Planning Bill amendments costs could rise to £1bn, minister warns

The significant increase in planning costs associated with the amendments made at the latest Parliamentary stage of the Planning (Scotland) Bill threaten the very aims of the new legislation, according to planning minister Kevin Stewart.

Mr Stewart was speaking as the Financial Memorandum for the Bill was published.

Planning Bill amendments costs could rise to £1bn, minister warns

The memorandum shows that proposed new duties introduced at stage 2 of the Parliamentary process could increase costs to planning authorities by up to £75 million, almost £12m for communities and between £395.20m and £1,176.79m for developers.

Analysis from the Royal Town Planning Institute Scotland (RTPI Scotland) published in December found that the latest draft of the Bill will place up to 88 new duties and responsibilities on planners without the resources required to undertake them.

The new duties include the need for planning authorities to ensure that local development plans assess the need for public toilets, water refill points and for preserving disused railway infrastructure.

RTPI Scotland convenor, Fraser Carlin, warned at the time that adding these new duties to the workload of already stretched planning departments could see the system “grind to a halt”.

Earlier this month, Scottish Property Federation chairman, Miller Mathieson, said the Bill is now unrecognisable from its original purpose and called on all political parties to work with industry to avoid the disaster of an unworkable planning act becoming law.

Then the members of the independent panel called upon by ministers to review Scotland’s planning system revealed they are close to withdrawing their support for the Bill which they claim is “dangerously close to creating a system that is more complex than before, more remote and in danger of losing the spirit of the original review recommendations”.
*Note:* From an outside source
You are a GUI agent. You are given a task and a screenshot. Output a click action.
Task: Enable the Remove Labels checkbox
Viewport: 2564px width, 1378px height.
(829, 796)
Mr Stewart said the Scottish Government is currently considering how best to remove “unnecessary burdens” at stage 3 of the process.
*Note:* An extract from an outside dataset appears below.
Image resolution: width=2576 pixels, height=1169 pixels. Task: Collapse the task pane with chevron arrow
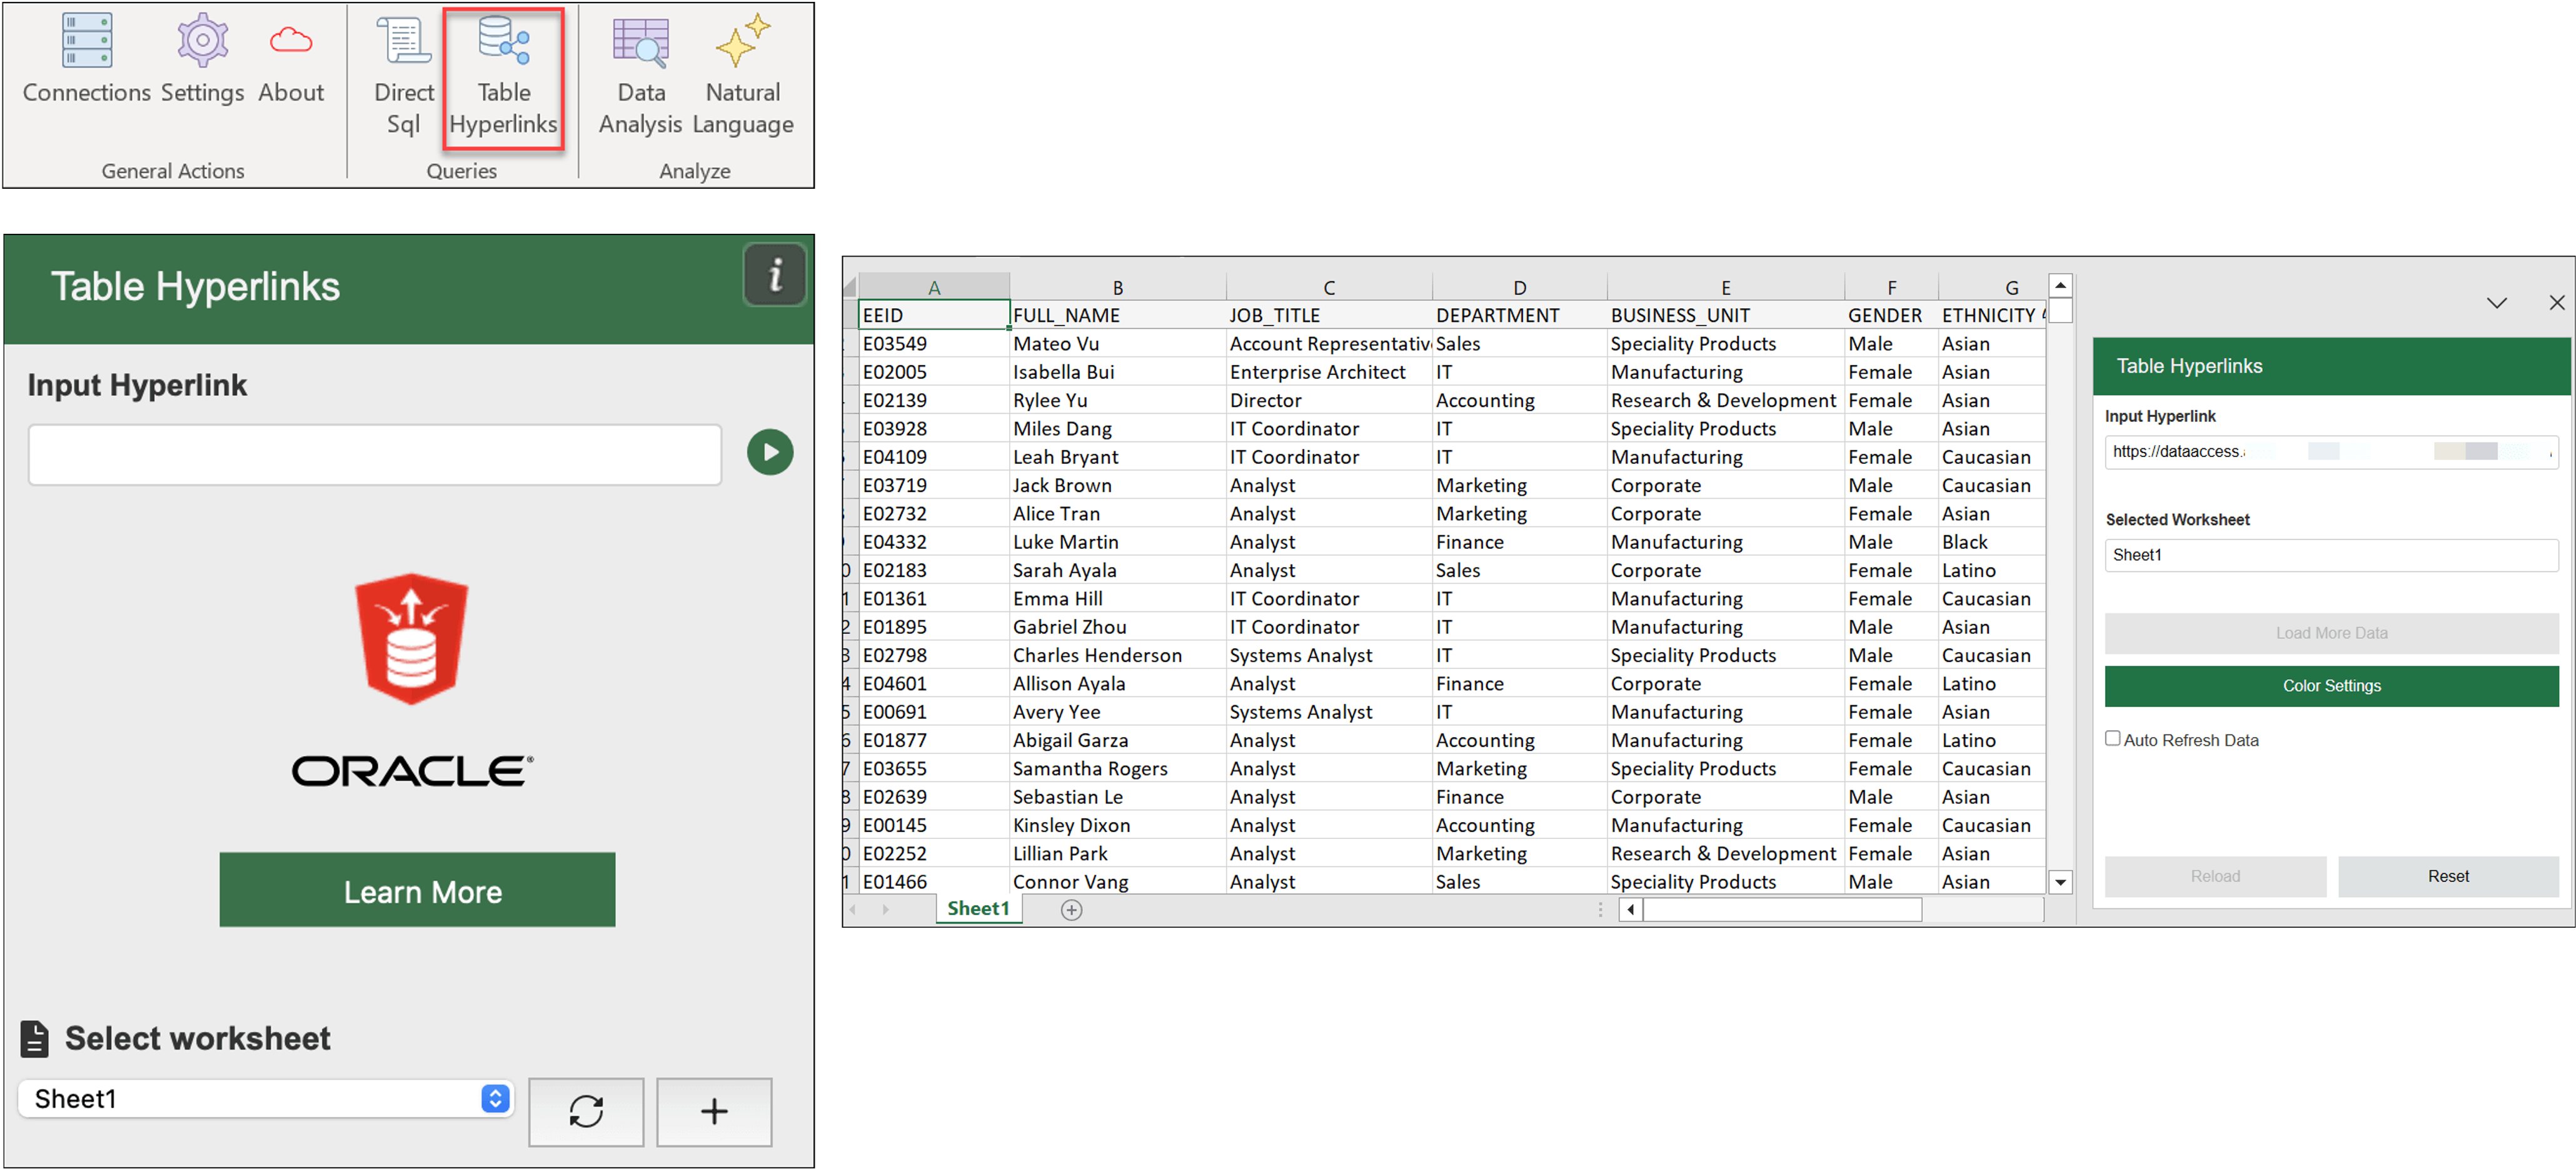(2496, 303)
He said: “Our aim in bringing forward this Bill was to streamline planning and create savings that could be redirected towards working with communities and developers to achieve real and positive change for our places.  

“Throughout the stage 2 process I made it clear that it wasn’t simply amendments being added to the Bill, it was added costs, added bureaucracy. The Financial Memorandum paints a stark picture.

“As things currently stand, we risk losing the savings that could have been achieved through streamlining, and creating millions of pounds of new costs for planning authorities. It is difficult to see who benefits from that. As the Royal Town Planning Institute has said, the burden of new duties could see the system grind to a halt.

“Many MSPs have indicated their willingness to work constructively to rescue this Bill, and I am grateful to those who have already engaged with me. Returning this Bill to a shape that allows it to support inclusive growth will require co-operation.

“My aim remains as it always was – a Bill that supports the ability of the planning system to create quality places with the housing, infrastructure and investment that people need. I hope that others support that aim.”

Following the Financial Memorandum publication, RTPI Scotland said MSPs should think again about the massive financial implications of the Bill, which it said has risen to over an “eye-watering” billion pounds.

Craig McLaren, the RTPI’s director of Scotland and Ireland, warned the figures could lead to a planning service that is unable to function properly.

He said: “The new duties and responsibilities included in the current Bill will have a massive financial impact on planning authorities, developers and communities. None of them have funded attached to them and their imposition could cause the planning service to grind to a halt entirely.

“There is surely a need now for MSPs to look again at whether the 91 new duties and responsibilities introduced during the scrutiny of the Bill are an essential part of it or whether they could be introduced through new and existing policy provisions or secondary legislation and regulations.”

The RTPI pointed out that these huge added costs come at a time of severe cuts for Scottish planning services which have seen a 25% decrease in planning staff and a 40% cut in budgets since 2009.